Im pretty sure under new rules you are allowed to choose to go to ANY hospital you wish.

just looked at up, and as of April 2009 you are allowed BUT "A choice of hospital is available for most patients and in most circumstances. Exceptions include emergency and urgent services, cancer, maternity and mental health services. If you need to be seen urgently by a specialist"
:(

Debka - is that Simon thompson as I could also see him at watford and maybe even meet him tomorrow?

MAS Can have the proper SNB at watford and spire bushey heath but not my nearest spire.

ugh ignore me Debka - completely the wrong name! Sorry.

Good luck with your appointment today LimeJelly, - will be thinking of you

me too x

good luck

No advice sorry other than to say that my lovely friend was treated for BC at Mount Vernon and the staff were amazing. Good luck for your appointment.

Hello lovely people and thank you so much for your good wishes.

Couldn't post yesterday as laptop got virus, think from MN, Tues eve and didn't dare try to post while there still seemed to be probs.

The appt went much as expected after what I was told last week: Three lumps, grade 2 invasive duct carcinomas. Still hoping for removal of quadrant and reshaping (G cup so plenty room for manoeuvre!) but aware could end up with mastectomy (but hoping desperately not). The lumpiness, to me of course, seems to spread by the day but know some prob caused by the biopsies. Had about 6 i think. Thank goodness was on strong painkillers for the broken arm! TBH My huge boobs have given me such a lot of probs with backache/shoulder ache and trying to find bras/swimsuits/strappy clothes, that the thought of them both ending up smaller actually makes me feel quite (sort of, a bit...) ok about it. Hope that doesn't sound wrong, but i am the kind of person who can find myself a silver lining in most things, even if it's a bit of a 'bad taste' one!

Had decided to see the female surgeon privately at Bushey Heath (as not much further than nhs Watford) but what a blow: the top notch injection for SNB is not done there after all so would still have to go elsewhere for it day before or same day. So think I have opted for a Mr Thomson at nhs St Albans (didn't know could have surgery there - much closer) with injection at Hemel Hempstead beforehand. Have appt to see him next Weds and will now attempt not to think too much about it but get on with one-handed Xmas!
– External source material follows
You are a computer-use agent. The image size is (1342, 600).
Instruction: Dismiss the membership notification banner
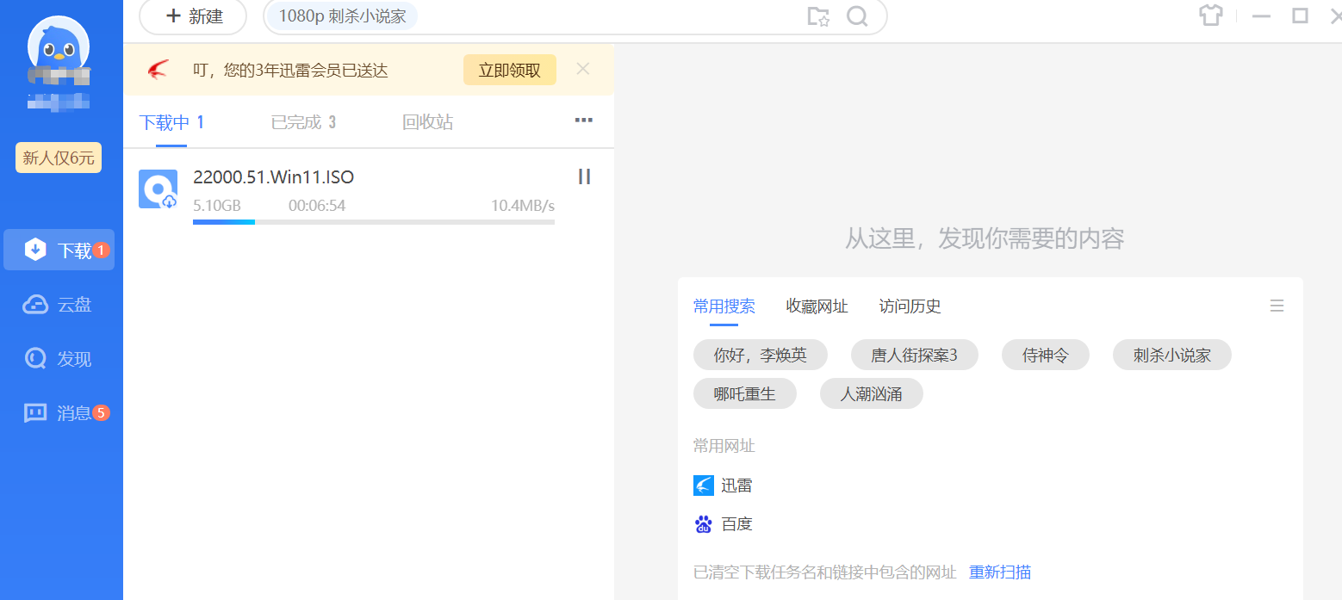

The bcn is lovely, as the options/info about who/what/where kept changing I got so confused and frustrated that i ended up asking her what would SHE do and she would do what i plan to, but also said that i could always change my mind after meeting him next week.

Something a bit more solid than lime jelly for a brain would be v useful right now!

ah, well that seems like a plan- and it's always much better when you know what's going to happen. If it's any help my tumour was 24mm invasive ductal carcinoma,grade 2. Nodes clear- had SNB at same time

sorry-that was a bit abrupt -a friend came to have coffee just as I was typing ! Wanted to say that you are most welcome to join us on the tamoxifen thread for support and encouragement -between us we've had all the possible treatments! Take care and try not to worry- one step at a time is best.

LimeJelly - I'm glad you have your appointment is out of the way, and have been able to discuss your options about where you are treated. It is very confusing and and it's hard to make decisions like this even if you are normally a very decisive person, (I think we all go through a limejelly for brains phase after DX !).
It's always a shock - even if you are very much expecting it, - so give your self time to adjust and get used to things. Remember - you're now on the road to getting well again

BCN's are an absolute god-send for helping you through all the choices, fabulous people.

Enjoy your Christmas - try to relax and take it easy. And you will be very welcome over on tamoxifen if you feel like a chat.